Doch Hans-Georg Klinke hatte noch eine weitere Leidenschaft. Er war und ist Wohnmobil-Fan. „Ich erinnere mich an einen alten Karstadt-Möbelwagen, den er umgebaut hatte, als ich noch ein Kind war“, erzählt Christian Klinke. Ein paar Wohnmobile gab es von daher immer schon im Angebot des Autohauses. 2004 wurden die Caravans dann zum zweiten Standbein. Das Autohaus Klinke eröffnete eine Zweigstelle im neu entstandenen Gewerbegebiet Loxpark in Stotel. Weil die neue Freiheit auf vier Rädern seit 2000 ein stetiger Wachstumsmarkt war, wie Klinke sagt, konzentrierte sich das Autohaus immer stärker auf die Caravans. 2015 siedelte die ganze Firma von Nesse ins Stoteler Gewerbegebiet um.

Der Absatz der im Schnitt 60.000 Euro teuren Gefährte, mit deren Verkauf man mehr verdient als mit dem Verkauf von Renault- und Dacia-Kleinwagen, wurde durch die Corona-Zeit noch mal kräftig angekurbelt. Als Renault 2024 sämtliche Verträge mit den Vertragswerkstätten löste, bemühte sich Klinke nicht mehr um einen neuen Vertrag.

Christian Klinke: „Ich stehe zu meiner Entscheidung“

„Wir haben auf die Wohnmobile gesetzt. Und ich stehe nach wie vor zu dieser Entscheidung. Auch wenn sie vielleicht zu spät gefallen ist“, sagt der 50-Jährige. Heute ist der Caravan-Markt übersättigt. „Die Hersteller haben enorm viele Fahrzeuge produziert, die Händler haben sie gekauft, und jetzt stehen sie überall herum“, beschreibt es Klinke. Denn in Zeiten, da eine Krise auf die nächste folgt, halten sich die Deutschen beim Konsum zurück. Das brach seiner Firma das Genick – ähnlich wie vielen anderen Caravan-Händlern in der Republik.

Nach fast 70 Jahren musste das Autohaus Klinke am Montag endgültig seine Türen schließen.

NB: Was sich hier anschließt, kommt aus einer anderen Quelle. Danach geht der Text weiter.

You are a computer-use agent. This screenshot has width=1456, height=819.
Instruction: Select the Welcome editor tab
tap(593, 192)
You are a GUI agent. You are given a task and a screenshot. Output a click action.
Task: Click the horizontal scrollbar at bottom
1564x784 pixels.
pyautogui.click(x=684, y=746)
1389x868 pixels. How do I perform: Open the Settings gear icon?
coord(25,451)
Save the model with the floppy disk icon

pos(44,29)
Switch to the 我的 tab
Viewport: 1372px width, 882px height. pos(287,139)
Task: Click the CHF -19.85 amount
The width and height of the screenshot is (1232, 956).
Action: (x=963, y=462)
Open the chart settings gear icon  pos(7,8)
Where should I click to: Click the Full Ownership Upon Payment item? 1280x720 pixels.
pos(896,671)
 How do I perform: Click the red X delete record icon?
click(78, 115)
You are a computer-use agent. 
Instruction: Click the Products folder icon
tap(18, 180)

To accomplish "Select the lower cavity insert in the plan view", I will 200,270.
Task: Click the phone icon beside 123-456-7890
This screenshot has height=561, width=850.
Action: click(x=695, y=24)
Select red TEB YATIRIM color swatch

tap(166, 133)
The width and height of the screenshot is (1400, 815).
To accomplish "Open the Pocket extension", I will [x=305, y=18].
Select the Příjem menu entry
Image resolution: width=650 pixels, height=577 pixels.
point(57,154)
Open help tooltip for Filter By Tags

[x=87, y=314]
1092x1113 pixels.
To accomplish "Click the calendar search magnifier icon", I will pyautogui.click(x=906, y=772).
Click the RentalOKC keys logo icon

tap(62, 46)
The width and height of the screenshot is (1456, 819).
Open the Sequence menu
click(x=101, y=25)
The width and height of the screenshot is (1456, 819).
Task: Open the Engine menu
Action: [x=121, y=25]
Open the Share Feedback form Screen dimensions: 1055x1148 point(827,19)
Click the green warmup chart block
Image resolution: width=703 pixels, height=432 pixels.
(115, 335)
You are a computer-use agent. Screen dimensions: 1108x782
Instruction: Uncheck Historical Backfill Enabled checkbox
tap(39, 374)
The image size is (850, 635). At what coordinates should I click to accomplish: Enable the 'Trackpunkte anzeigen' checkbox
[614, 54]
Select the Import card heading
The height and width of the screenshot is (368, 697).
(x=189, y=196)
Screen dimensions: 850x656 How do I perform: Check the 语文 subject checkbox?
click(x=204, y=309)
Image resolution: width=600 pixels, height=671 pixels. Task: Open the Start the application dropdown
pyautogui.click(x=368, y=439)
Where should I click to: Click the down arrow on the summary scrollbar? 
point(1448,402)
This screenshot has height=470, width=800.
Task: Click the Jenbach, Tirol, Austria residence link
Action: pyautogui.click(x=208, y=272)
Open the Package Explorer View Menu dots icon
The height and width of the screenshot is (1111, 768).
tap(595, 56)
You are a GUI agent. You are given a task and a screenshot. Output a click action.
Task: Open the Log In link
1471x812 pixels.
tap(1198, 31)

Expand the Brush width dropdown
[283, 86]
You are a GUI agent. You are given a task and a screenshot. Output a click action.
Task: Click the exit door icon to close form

Es fand sich kein Investor. Ein trauriger Tag für den Geschäftsführer, die Belegschaft - und die Kunden.

Nach fast 70 Jahren musste das Autohaus Klinke am Montag endgültig seine Türen schließen. Es fand sich kein Investor. Ein trauriger Tag für den Geschäftsführer, die Belegschaft - und die Kunden. Foto: Hansen

Etliche haben Insolvenz angemeldet, Klinke ist ein Fall von vielen. „Es sind die wirtschaftlichen Rahmenbedingungen, die uns in die Knie gezwungen haben“, sagt der Geschäftsführer. Ob es besser gewesen wäre, weiter auf Renault zu setzen, bezweifelt er. „Renault hat frühzeitig auf E-Autos gesetzt und in Deutschland seit 2019 die Hälfte seines Marktanteils verloren.“

Christian Klinke hat sich nichts vorzuwerfen. Was er in Zukunft machen wird, weiß er noch nicht. „Darum hab ich mich bisher nicht gekümmert“, sagt er. Die Mitarbeiter und die Firma gingen vor. Vielleicht wird er wieder Marathon laufen. In seinem Büro hängen die Teilnehmerurkunden der fünf großen Stadt-Marathons Berlin, London, New York, Chicago, Boston. Tokio fehlt noch. Derzeit befinde er sich in einer Laufpause. Zu stark sei die psychische Belastung gewesen. Und da blitzt, bei aller Nüchternheit, die der Geschäftsmann an den Tag legt, doch auf, wie stark ihm die Insolvenz zugesetzt hat.